Because you will not be the only one struggling to get the hardware in the "unlikely" case the POTUS blurts out another fart.

alfiedotwtf 12 hours ago [ - ]

> At any point the USA could come up with some arbitrary export controls

lol his already happened with Fable!

jrm4 17 hours ago [ - ]

At current "proprietary inference company behavior," investing in local inference sounds like the exceedingly far more rational option.

Long term predictability ought to far outweigh a few more cycles of performance.

laserlight 7 hours ago [ - ]

Don't forget the fact that you'll be questioned to death when you criticize the current generation of models, but somehow, when the new models arrive you'll be questioned to death if you don't find them better than the old ones.

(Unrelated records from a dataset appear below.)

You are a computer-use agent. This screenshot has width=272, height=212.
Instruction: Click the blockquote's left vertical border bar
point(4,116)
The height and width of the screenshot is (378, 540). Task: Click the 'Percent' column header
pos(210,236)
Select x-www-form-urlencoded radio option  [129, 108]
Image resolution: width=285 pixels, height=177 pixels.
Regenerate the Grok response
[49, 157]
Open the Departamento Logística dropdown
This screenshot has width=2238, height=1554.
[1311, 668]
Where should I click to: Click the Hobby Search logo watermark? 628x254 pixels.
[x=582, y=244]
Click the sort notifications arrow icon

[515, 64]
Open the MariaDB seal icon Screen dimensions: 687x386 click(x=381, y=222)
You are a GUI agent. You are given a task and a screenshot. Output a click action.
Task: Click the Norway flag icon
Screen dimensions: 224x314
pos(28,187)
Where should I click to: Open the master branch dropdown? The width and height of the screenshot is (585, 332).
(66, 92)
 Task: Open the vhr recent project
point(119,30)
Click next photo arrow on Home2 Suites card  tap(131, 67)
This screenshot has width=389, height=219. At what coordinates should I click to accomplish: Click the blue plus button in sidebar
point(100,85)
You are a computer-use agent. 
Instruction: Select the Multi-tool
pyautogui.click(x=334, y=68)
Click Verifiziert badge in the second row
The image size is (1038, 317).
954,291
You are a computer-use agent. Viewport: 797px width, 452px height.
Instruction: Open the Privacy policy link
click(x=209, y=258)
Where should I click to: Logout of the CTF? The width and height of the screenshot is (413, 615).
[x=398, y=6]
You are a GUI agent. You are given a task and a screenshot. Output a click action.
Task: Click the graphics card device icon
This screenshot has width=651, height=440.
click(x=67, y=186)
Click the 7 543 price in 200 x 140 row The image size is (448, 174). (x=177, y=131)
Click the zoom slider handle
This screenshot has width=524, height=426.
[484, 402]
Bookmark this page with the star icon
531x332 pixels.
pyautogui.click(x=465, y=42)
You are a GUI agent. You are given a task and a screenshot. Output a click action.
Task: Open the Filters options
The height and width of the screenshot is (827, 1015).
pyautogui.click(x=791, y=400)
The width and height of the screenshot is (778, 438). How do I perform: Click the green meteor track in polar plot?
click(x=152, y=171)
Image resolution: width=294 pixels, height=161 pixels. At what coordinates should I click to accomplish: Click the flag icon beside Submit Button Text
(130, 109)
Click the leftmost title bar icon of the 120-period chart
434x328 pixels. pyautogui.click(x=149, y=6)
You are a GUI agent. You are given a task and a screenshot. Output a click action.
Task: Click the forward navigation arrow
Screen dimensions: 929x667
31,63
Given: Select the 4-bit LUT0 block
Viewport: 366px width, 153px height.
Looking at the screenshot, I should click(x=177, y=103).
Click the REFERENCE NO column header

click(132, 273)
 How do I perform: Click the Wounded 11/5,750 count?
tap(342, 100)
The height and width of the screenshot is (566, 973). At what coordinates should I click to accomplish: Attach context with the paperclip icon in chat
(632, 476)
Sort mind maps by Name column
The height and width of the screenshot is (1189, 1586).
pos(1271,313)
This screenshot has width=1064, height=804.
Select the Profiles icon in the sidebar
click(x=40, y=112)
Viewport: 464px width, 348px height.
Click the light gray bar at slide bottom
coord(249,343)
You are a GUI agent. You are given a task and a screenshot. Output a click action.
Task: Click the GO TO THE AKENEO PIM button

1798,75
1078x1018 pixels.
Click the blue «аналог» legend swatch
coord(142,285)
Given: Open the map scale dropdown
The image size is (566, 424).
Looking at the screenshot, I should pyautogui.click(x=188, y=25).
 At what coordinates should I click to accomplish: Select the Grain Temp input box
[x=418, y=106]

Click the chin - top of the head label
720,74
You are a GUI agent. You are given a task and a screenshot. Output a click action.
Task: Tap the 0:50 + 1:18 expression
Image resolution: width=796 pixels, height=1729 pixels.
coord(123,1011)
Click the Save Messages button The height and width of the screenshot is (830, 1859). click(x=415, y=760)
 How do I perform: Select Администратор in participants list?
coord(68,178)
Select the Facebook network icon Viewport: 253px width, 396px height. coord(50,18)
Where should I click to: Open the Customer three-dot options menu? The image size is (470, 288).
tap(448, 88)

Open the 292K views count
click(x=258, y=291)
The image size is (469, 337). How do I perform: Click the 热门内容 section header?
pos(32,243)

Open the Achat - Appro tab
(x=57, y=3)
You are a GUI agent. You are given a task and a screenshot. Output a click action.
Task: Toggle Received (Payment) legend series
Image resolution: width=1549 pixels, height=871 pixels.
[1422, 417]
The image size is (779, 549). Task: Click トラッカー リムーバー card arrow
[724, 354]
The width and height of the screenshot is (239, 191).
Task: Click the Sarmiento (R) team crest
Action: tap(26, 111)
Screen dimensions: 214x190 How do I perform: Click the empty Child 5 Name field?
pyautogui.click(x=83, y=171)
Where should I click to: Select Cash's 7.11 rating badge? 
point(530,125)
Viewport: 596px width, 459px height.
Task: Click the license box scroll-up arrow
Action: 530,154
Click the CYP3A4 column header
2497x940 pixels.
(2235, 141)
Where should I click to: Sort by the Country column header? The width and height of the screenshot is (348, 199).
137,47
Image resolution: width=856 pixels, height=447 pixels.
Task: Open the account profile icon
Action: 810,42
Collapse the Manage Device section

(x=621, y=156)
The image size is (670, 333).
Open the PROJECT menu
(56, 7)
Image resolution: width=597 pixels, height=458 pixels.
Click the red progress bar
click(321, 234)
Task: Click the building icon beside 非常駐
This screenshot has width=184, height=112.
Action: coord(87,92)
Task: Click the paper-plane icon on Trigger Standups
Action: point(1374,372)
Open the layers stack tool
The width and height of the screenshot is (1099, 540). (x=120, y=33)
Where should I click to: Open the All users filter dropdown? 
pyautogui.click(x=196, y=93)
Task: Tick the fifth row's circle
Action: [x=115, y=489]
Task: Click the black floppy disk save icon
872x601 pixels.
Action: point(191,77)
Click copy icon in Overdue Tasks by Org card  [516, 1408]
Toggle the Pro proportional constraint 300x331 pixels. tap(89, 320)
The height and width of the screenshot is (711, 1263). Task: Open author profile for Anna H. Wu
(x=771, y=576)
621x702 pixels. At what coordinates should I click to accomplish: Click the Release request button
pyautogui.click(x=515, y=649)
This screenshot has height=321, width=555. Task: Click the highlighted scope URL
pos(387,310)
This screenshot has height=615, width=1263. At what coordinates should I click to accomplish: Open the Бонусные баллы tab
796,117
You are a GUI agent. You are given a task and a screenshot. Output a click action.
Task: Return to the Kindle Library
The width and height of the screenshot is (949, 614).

trollbridge 10 hours ago [ - ]

There are open models with groundbreaking innovations, like MiMo-2.5-Pro-UltraSpeed which you simply can't get anywhere else (there is no other model with those capabilities that I can get with 1000 token/second speed).

realusername 17 hours ago [ - ]

There's also a lot of benchmark trickery going on, it's becoming harder to see how the latest models really improved.

The top models also seem to have inconsistent performance depending on the time of day and how far we are from the next release.

bonesss 17 hours ago [ - ]

I’m an LLM fan, but from an engineering perspective the idea of building atop services that palpably fluctuate in capacity, performance, and capability is nutty.

Even with minor automation I feel like I can watch OpenAI and Anthropic engineers fiddling in real-time. Tuesdays behaviour changes by Thursday, 10AMs production isn’t possible at 11:30AM. Nutty.

targafarian 16 hours ago [ - ]

I chilled significantly on using Google for anything to do with business due to API (and offering) stability. (Still use Google for personal things.) But AI models seem orders of magnitude more fluid, so to my risk-averse eye, they're nothing I'd base my own business on.

senordevnyc 9 hours ago [ - ]

Imagine having a business where you're at the mercy of the fluctuations in capacity, performance, and capability that your human employees display!

intothemild 12 hours ago [ - ]

Since I started running my own inference server, I've had zero degradation that I didn't do myself. Basically the only time I see it get worse is if I drop one of the quants.

Which is what I suspect the providers are doing to fit more inference on the same amount of hardware over time.

Barbing 17 hours ago [ - ]

Interesting, Claude might be doing better since I last checked:

https://marginlab.ai/trackers/claude-code-historical-perform...

There were at least a couple of these degradation trackers.

fsuts 14 hours ago [ - ]

Agreed

4fffs 19 hours ago [ - ]

Correct. Anything else is pure marketing and you have fallen for it.